El capítulo de Guillermo Aponte Reyes Ortiz sobre los servicios de salud, demuestra con mucho detalle estadístico que no se avanzó durante el gobierno del MAS. El gasto en salud como porcentaje del PIB es parecido al de África, y desde el punto de vista de las políticas no se superó las bases creadas el año 2002 con el Seguro Universal Materno Infantil (SUMI) y con el Seguro de Salud para el Adulto Mayor. La Ley 1152 de 2019 con la que se creó el Servicio Universal de Salud (SUS) no aportó ni un peso más al sistema, fue una medida publicitaria, demagógica y electoralista. El gobierno de transición de Añez tuvo que enfrentar la pandemia sin recursos, con el Decreto 4272 de junio de 2020, que elevó al 10% el aporte del Presupuesto General del Estado.
La tercera y última parte del libro agrega capítulos sobre comunicación y cultura, empezando por el mío sobre comunicación y desarrollo, que no voy a comentar. Lupe Cajías escribe sobre prensa y poder develando las amenazas contra la libertad de expresión, la concentración de medios en manos del MAS y las presiones sobre los periodistas. En términos de transparencia gubernamental, el país retrocedió diez años.
El capítulo de Cecilia Barja sobre la confianza analiza factores difíciles de cuantificar porque están ligados a las percepciones. Su propuesta por el optimismo y la ética ciudadana quedan sin respuesta, como una utopía lejana. Por su parte, Pedro Susz hace un recuento apretado y muy eficiente de la cronología del cine en Bolivia desde sus inicios hasta la proliferación actual, no siempre acompañada de calidad conceptual y técnica.
Con su estilo característico Oscar García aborda, en “Territorios sonoros”, la música desde sus orígenes en Bolivia y lo hace rompiendo mitos como el del “lenguaje universal”, para dar cabida a todo tipo de sonidos cuyos códigos no se pueden compartir porque no hay para ellos lecturas fáciles. Su intento de revisión exhaustiva deja a un lado algunos nombres importantes.
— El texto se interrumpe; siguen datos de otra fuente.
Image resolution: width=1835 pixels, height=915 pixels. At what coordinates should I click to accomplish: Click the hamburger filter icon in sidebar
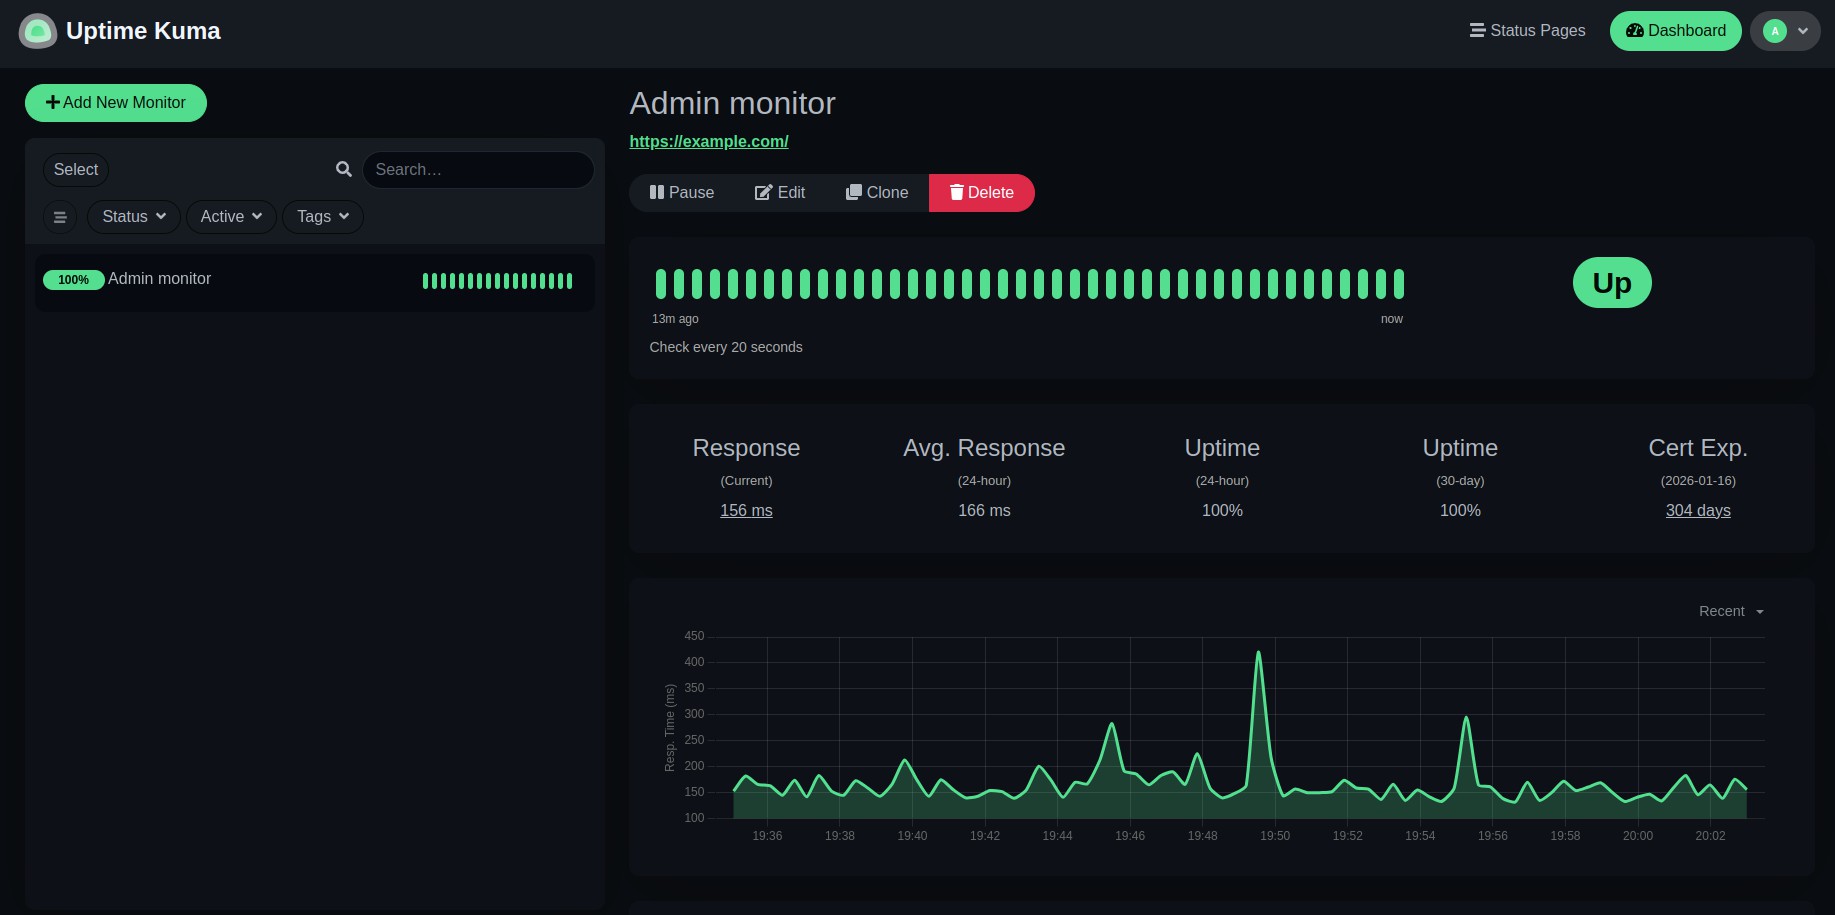pyautogui.click(x=60, y=217)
Ana Rebeca Prada aborda en “Hurgar el olvido” el rescate de autores y obras literarias que quedaron en la penumbra del tiempo, un esfuerzo colectivo que parece demostrar que en Bolivia se escribía mejor hace cien años. El rescate y reedición de obras del siglo XIX y principios del siglo XX marca la “era de los rescatiris” como un acto de justicia académico. “Tal vez el pasado, efectivamente, nos dice más”. En su contextualización, no rehúye posicionarse críticamente con relación tanto al “desierto neoliberal” como a la “mentira populista” del MAS.
Carlos Villagómez y Roberto Valcárcel defienden respectivamente la “estética chola” sui generis y posmoderna de la arquitectura de los cholets (“arquitectura de rasgos confusos y delirantes”, “obra de comerciantes y contrabandistas”), y el arte contemporáneo en contra de la masificación de la cultura, con el argumento de que los críticos de ambos no están preparados para entender esas expresiones revolucionarias y novedosas, aunque en la realidad como fenómenos artísticos no son tan innovadores. El primero sucumbe a la fascinación populista y el segundo reniega de todo el arte anterior que “contamina” a los observadores, como si la historia no ofreciera múltiples ejemplos de revoluciones artísticas cada cierto tiempo, todas “contemporáneas” en su momento. También en periodos anteriores se culpó al observador “deformado” por el pasado o por su educación, y por no tener “subjetividad propia”. Cien años después de “La fuente” de Duchamp, los argumentos parecen repetidos y gastados. Warhol o Basquiat, incluso Banksy (a su pesar), son construcciones comerciales del arte, más que los surrealistas o dadaístas que en su momento lograban de verdad “épater la burgeoisie”.